**WHAT NEEDS TO BE DONE:** Arrange the rows as a two-column CSV with the columns "text" and "answer", covering only the part that opens with the line containing "The image size" and runs through the end of the rows. Put each field in quotes, turn line breaks into spaces, and leave the pictures out.

**SUPPLIED RECORDS:**
++++
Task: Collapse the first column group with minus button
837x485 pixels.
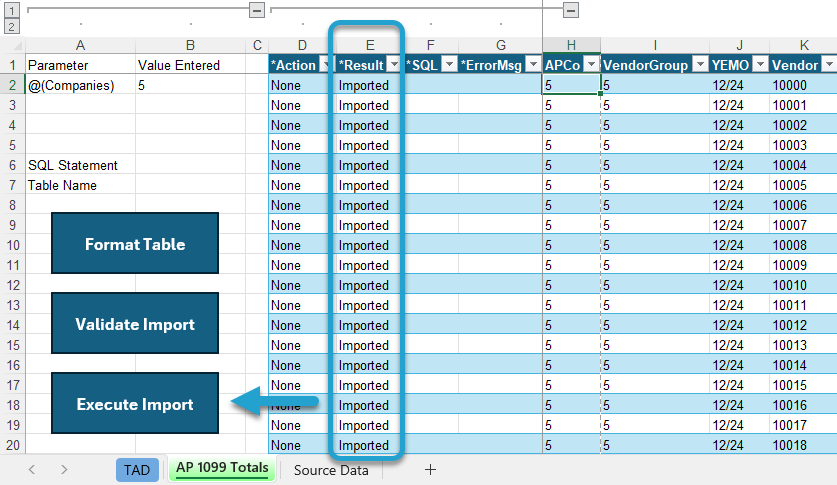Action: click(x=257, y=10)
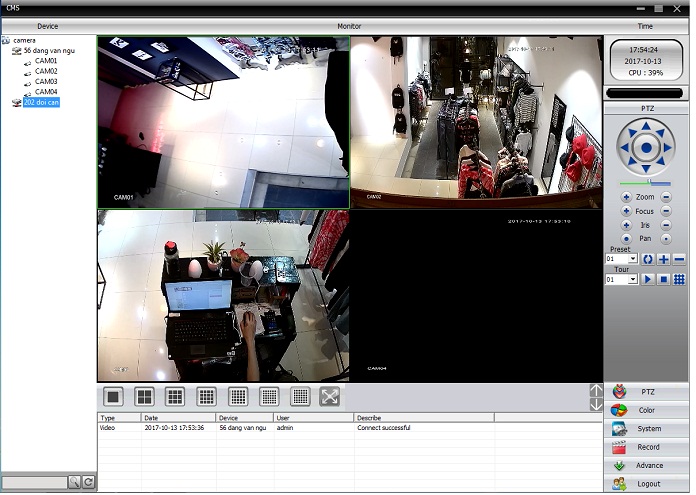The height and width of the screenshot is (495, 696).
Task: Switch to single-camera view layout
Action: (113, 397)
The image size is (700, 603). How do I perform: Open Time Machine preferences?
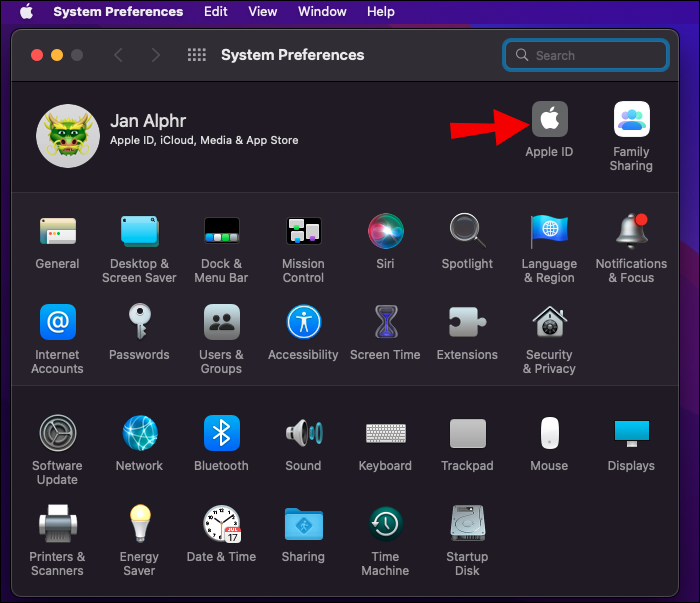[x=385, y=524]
++++
**WRITTEN ANSWER:**
text,answer
"The image size is (700, 603). How do I perform: Open Time Machine preferences?","[x=385, y=524]"